La poesía para Ortiz supone entonces la posibilidad de acceder, mediante el leguaje, a esa armonía tan deseada. Un eje importante de este ensayo es el de mostrar cómo el lenguaje de Ortiz logra configurar en su interior esa experiencia, cómo construye un lenguaje que él mismo calificó de “transparente”, y cómo ese lenguaje logra contener en sí la armonía del devenir.
I am exploring in this essay the relation in Argentinian poet Juan L. Ortiz’s poetry, between the poetic experience and the zen philosophy of enlightenment or satori. Through the contemplation of the landscape in his everyday fatherland, Juan L. Ortiz reaches consciousness in which he perceives the wonder of one being one with everything. Renouncement of one’s self, attention to the smallest of things, acceptance of the void as basis of our existence, take him to see love as the only answer to recover harmony.
Ortiz’s poetry gives then the possibility to enter, through language, to that harmony he so aspires. An important axis in this essay is to present how Ortiz’s language succeeds to configure within itself that experience, how he builds up a language which he himself denominated “transparent”, and how this language contains within itself the harmony of becoming.
·····
La consigna => Reproduce sin cambios el pasaje del texto sobre la poesía de Juan L. Ortiz que va de "La poesía para" a "to recover harmony.".

Material proporcionado =>
·····
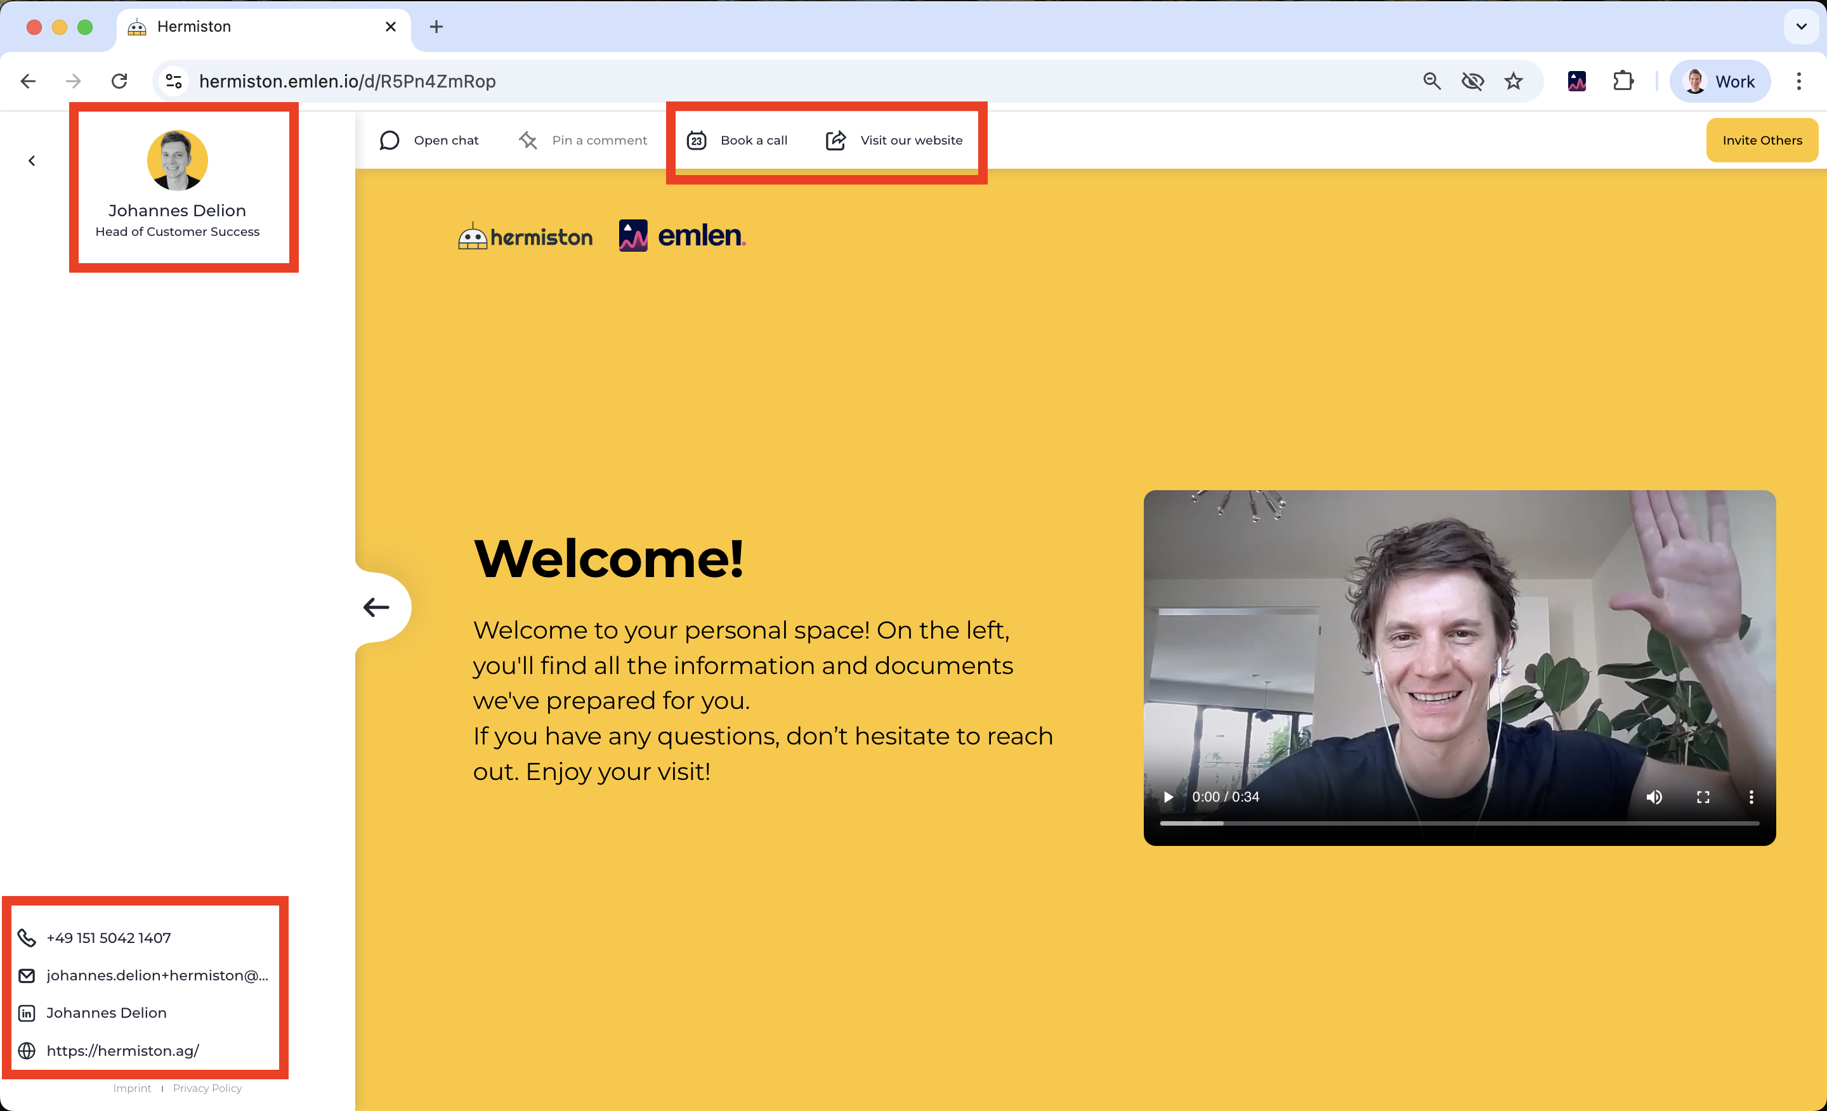The height and width of the screenshot is (1111, 1827).
Task: Mute the welcome video volume
Action: coord(1654,797)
·····
Respuesta escrita =>
La poesía para Ortiz supone entonces la posibilidad de acceder, mediante el leguaje, a esa armonía tan deseada. Un eje importante de este ensayo es el de mostrar cómo el lenguaje de Ortiz logra configurar en su interior esa experiencia, cómo construye un lenguaje que él mismo calificó de “transparente”, y cómo ese lenguaje logra contener en sí la armonía del devenir.
I am exploring in this essay the relation in Argentinian poet Juan L. Ortiz’s poetry, between the poetic experience and the zen philosophy of enlightenment or satori. Through the contemplation of the landscape in his everyday fatherland, Juan L. Ortiz reaches consciousness in which he perceives the wonder of one being one with everything. Renouncement of one’s self, attention to the smallest of things, acceptance of the void as basis of our existence, take him to see love as the only answer to recover harmony.